Spending so much on hampers is not necessarily the sign of failure. A failed state is when such a socially reprehensible act can be committed in the confidence that “no-one can do anything” or that “no-one will be punished for it”. It breeds, or it is called, impunity

A failed state is when a President orders his Attorney-General and Minister of Finance not to pay a certain judgement debt and yet, even in the life of the self-same President, the debt gets paid. And yet, up to the time of writing, nobody has asked for public explanations from the then Attorney-General or Minister of Finance. It breeds impunity, a recipe for disobedience by the “other ranks” of society.

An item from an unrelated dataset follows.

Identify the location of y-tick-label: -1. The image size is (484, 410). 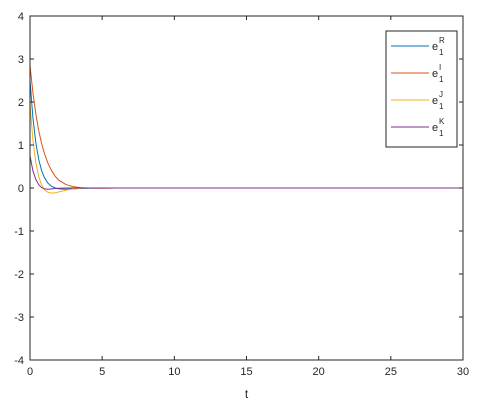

In a failed state, a district or metropolitan assembly can buy hundreds of computer monitors when it does not have a CPU or a keyboard! It is possible because nobody makes any effort to trace the problem to the source; that is, to question who originated the expenditure in the first place. It will always be done because the worst that can happen is to blame the “Assembly”, not the human being. Nobody questions the M/DCE because by the time the report comes out, he/she would have been out of office. In a state that has failed or is failing the people, being out of office will not be an excuse: unless the offending public servant or politician is dead, he/she will be called to account. Not in Ghana!

Nothing will ever happen – they know it. They also know that the Public Accounts Committee of Parliament will sit and its hearings will be live on GTV. There will be a lot of hue and cry, but that is about it. They know Ghana; they know that after two weeks, it will blow over. No one will be prosecuted; no one will go to prison. 

It is only in a failed state that a company will be paid in full for a contract it has not started. With that type of capital, who cannot succeed? 

In a failed state or a state about to fail, the Chinese can come into the country, take over the land, carry on illegal mining, pollute water bodies with mercuric poisons and suffer nothing but deportation at the worst. Who will not get bolder and bolder when the state seems so helpless against Ghanaian galamseyers? Rawlings waged war against galamsey in the early days of the Revolution and succeeded. Do we need a revolution to decide to push the military into those concessions to protect the interest of investors? 

What signals are we sending out to potential investors: That we have become a Banana Republic where anybody can get up any day and jump onto legitimately acquired investment? What does it say for Ghana as a safe haven for investors?

In a failed state, the people are reduced (or reduce themselves) to the level of sub-humans: What other description fits a people who buy cooked food sold close to a public toilet overflowing with excreta, worms and slime – not to talk about the smell of putrefaction? We not only buy from that spot: we actually eat it on the spot. 

Dear reader, I pause here knowing that you can continue the list. We are failing the people of Ghana. Ghana is becoming a failed state.

What is frightening about our situation is that it is happening in a country where the mosques are filled to capacity on Friday and millions of Christians listen to mind-changing sermons in church on Sunday. Every Friday and every Sunday, we vow (like new year resolution at 31st December watch-night) to drop off all sins. 

A failed state is like the man in the Christian Bible who is described in James 1:23 as “a man who looks intently at his natural face in a mirror… goes away and at once forgets how he looks like”. 

How can he ever take the first step for the necessary corrective measures to make his face look good?